Stored data START

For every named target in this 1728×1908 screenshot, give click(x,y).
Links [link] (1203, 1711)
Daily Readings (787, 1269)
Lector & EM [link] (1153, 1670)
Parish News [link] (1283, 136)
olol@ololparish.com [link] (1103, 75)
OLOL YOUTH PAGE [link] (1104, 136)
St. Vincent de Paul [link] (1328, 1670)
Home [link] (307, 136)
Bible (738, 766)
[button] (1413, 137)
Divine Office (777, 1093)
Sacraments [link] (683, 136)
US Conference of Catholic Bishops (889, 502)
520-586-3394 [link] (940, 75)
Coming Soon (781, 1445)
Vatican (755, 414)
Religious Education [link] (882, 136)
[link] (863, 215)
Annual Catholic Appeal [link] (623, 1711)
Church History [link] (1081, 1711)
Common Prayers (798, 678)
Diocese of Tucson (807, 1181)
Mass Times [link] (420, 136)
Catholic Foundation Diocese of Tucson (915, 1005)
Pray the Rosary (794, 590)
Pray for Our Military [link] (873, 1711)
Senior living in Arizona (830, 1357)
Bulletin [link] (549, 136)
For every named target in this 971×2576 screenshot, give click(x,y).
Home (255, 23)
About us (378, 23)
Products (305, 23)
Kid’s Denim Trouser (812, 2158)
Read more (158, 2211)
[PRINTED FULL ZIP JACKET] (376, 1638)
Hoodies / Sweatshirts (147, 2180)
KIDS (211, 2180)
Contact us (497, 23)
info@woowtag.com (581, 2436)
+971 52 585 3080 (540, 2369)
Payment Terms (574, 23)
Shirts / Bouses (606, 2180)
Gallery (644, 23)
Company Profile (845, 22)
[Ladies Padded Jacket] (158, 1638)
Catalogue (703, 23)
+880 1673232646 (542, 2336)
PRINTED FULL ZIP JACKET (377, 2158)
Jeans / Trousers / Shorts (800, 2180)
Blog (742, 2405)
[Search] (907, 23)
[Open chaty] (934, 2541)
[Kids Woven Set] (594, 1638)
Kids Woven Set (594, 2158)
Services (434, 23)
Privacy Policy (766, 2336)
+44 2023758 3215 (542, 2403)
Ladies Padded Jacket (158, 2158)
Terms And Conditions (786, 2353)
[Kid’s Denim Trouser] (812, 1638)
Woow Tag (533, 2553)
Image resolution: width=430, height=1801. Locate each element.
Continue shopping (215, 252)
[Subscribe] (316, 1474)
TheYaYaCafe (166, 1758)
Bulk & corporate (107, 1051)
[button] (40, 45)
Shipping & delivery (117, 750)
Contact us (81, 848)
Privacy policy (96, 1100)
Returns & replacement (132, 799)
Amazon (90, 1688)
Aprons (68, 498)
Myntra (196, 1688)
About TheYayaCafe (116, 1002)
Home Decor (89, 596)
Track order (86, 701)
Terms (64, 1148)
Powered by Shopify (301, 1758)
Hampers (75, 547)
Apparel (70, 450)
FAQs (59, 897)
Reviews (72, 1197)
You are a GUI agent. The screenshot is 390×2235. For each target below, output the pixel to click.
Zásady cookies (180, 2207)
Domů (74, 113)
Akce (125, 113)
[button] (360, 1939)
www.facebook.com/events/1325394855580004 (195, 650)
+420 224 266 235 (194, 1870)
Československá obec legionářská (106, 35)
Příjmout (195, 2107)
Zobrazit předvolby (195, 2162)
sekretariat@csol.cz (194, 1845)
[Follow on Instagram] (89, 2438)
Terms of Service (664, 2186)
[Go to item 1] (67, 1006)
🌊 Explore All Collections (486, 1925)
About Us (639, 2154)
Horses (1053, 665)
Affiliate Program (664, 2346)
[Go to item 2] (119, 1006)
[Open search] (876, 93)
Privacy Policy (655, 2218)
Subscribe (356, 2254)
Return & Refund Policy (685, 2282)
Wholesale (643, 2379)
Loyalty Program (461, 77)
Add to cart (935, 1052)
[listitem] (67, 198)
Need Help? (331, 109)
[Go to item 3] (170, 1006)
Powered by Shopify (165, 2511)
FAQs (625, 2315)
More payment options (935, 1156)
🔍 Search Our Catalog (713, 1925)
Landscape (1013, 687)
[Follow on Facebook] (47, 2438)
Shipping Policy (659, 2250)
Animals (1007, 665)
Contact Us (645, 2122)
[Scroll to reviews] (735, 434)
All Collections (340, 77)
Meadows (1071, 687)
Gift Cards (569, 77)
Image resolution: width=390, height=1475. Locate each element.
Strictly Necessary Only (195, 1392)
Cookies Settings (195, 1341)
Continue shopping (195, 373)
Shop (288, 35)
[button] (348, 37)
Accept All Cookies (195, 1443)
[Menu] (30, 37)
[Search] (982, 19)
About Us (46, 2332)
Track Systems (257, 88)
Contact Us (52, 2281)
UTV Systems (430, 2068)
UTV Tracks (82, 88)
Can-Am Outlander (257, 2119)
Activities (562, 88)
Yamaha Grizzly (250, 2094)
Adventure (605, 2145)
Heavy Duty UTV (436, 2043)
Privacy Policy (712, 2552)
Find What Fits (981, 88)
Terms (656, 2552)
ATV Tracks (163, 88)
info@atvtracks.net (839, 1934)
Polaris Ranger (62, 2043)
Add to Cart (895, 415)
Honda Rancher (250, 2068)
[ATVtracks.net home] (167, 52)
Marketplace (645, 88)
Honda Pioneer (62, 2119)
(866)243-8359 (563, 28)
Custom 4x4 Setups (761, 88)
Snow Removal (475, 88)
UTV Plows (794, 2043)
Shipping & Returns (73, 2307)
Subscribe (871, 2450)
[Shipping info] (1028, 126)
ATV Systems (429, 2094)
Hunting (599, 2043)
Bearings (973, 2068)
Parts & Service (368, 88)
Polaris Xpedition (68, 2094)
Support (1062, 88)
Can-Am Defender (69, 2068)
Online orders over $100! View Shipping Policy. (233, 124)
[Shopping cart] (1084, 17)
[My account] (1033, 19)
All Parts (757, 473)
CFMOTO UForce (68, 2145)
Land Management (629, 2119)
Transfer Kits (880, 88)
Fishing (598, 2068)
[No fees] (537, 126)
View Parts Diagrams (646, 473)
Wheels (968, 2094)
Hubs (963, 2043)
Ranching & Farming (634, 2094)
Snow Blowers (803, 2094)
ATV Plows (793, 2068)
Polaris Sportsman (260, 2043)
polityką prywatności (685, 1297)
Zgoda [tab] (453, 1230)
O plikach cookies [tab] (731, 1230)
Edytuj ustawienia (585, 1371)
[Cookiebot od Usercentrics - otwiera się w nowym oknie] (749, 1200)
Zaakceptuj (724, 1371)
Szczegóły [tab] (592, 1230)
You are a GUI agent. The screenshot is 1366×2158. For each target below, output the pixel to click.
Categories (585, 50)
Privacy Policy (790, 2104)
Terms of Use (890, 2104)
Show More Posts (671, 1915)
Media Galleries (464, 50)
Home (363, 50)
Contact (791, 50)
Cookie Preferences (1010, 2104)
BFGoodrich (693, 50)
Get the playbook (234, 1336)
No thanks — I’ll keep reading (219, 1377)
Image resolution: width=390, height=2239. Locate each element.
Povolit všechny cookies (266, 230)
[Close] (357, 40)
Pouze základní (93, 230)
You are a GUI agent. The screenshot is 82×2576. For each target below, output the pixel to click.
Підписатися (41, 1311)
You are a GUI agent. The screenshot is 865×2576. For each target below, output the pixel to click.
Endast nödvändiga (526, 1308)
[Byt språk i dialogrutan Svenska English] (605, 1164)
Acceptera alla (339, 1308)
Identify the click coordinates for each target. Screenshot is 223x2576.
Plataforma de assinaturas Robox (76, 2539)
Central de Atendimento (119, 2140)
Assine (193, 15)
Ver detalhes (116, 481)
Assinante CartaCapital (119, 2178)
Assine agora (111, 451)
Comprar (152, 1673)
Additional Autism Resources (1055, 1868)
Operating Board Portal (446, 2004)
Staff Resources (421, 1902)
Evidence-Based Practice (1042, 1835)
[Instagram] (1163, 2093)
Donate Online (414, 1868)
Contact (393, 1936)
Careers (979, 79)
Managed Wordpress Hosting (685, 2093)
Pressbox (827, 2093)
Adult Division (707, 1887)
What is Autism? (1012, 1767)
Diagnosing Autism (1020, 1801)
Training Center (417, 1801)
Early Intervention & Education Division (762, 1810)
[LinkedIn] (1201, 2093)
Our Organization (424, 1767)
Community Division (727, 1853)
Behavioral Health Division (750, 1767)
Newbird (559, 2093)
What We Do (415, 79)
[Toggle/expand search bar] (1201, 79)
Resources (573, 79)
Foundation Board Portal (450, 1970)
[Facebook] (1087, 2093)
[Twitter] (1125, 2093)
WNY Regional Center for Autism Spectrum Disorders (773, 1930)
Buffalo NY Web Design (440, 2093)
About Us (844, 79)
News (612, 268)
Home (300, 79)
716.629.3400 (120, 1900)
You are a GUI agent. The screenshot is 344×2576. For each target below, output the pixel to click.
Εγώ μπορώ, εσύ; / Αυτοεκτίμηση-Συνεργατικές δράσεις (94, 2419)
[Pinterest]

Stored data END

What needs to be done » Nothing but a number should be given for this: how many lines in the entries above contain "element"?

Task response » 3